We always got the latest news when he came back. 'Plantin' their cabbages,' he would announce as he stumped past our gate. 'Seedin' their lawn.' 'Got their drains stopped up.' Always conveying an up-to-the-minute summary of what was going on, an implied disappointment that that was all that was happening and that the bridge hadn't fallen in yet, and the unfortunate impression, if we happened to have visitors, that he'd gone up there prospecting on our behalf.


'Thee's ought to see!' he greeted us stentoriously on this occasion from a good hundred yards away. We were wrong in gathering that the bridge had at last come up to expectations, however. What had happened was that autumn had come, the Segals had started their lounge fire on a free-standing, Swedish-style hearth that was plainly visible from the lane through their picture window, and had discovered that it smoked. Raising the hearth experimentally up and down on blocks they'd found that the correct height at which it didn't smoke was about three feet from the ground. Contemporarily correct inside their lounge, highly spectacular viewed from the lane when one saw a fire apparently burning on a shelf halfway up a wall – 'Thee's all be nuts!' was Father Adams' verdict when we explained that nowadays that was a perfectly normal idea.


A few days later I felt like agreeing with him as far as we were concerned. I called at the stables to thank Miss Linley, who'd been out with her riding school the morning we collected Annabel and Henry, and I hadn't seen her since. I told her about Henry's second escape and our returning him to his owner. Funny that Annabel didn't miss him, I said, since they got on so well together.


It was one of the biggest shocks in my career as a donkey-keeper when she said they certainly did – the morning after they'd run away they'd got married in her paddock.
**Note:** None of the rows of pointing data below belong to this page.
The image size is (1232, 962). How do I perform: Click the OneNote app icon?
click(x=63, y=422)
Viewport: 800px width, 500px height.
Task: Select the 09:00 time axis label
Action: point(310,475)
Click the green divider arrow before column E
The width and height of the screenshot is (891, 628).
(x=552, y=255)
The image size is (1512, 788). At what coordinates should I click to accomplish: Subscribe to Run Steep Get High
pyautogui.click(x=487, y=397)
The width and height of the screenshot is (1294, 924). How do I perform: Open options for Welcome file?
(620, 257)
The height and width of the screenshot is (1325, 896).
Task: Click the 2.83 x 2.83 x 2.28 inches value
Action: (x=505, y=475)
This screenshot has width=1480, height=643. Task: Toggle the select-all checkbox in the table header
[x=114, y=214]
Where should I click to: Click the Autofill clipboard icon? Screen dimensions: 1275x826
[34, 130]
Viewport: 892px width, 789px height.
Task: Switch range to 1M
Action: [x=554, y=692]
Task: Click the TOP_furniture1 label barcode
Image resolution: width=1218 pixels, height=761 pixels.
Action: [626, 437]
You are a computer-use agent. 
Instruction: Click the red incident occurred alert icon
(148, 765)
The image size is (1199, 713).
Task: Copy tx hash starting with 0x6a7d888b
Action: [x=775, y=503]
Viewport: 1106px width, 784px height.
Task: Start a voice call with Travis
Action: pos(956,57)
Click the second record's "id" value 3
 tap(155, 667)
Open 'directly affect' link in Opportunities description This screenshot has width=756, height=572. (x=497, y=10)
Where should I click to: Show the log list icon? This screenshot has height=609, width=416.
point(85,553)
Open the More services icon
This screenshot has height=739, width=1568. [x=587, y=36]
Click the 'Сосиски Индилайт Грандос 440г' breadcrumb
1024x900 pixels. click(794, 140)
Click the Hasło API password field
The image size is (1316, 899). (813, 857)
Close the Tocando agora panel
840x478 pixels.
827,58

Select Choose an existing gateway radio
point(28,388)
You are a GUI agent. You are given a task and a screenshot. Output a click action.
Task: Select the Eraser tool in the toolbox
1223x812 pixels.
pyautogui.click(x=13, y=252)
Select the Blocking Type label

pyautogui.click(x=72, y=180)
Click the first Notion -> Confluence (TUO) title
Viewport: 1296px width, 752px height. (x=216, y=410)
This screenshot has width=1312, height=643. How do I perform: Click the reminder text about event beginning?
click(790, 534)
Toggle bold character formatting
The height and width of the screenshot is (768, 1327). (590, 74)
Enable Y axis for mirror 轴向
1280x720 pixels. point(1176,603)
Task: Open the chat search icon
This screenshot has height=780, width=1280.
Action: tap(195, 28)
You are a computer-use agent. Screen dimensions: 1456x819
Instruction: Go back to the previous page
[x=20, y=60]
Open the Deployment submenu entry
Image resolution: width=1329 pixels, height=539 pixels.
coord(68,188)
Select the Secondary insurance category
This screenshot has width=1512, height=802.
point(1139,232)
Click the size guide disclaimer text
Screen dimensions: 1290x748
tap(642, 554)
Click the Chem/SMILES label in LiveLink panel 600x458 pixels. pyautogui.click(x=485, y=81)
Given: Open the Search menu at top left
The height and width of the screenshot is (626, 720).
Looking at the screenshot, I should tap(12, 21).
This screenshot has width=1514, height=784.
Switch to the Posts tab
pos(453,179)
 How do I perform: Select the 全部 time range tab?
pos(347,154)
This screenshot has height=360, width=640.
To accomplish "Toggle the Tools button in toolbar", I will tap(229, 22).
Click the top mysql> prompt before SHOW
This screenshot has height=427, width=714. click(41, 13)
I felt myself turn pale. 'He's barren though, isn't he – like a mule?' she said in a hearty, used-to-animals voice which brought me partly back to consciousness. Of course he was, I agreed with her. Ha ha, of course he was. I was forgetting that.


It was Charles's turn to turn pale when I got home and told him. They were supposed to be barren, he groaned. One of the things the donkey-man had told him the day he brought Henry, though, which he'd forgotten to tell me but the man had said that in any case it was so remote it was bound to be all right, was that occasionally... there had been a couple of cases... where they weren't.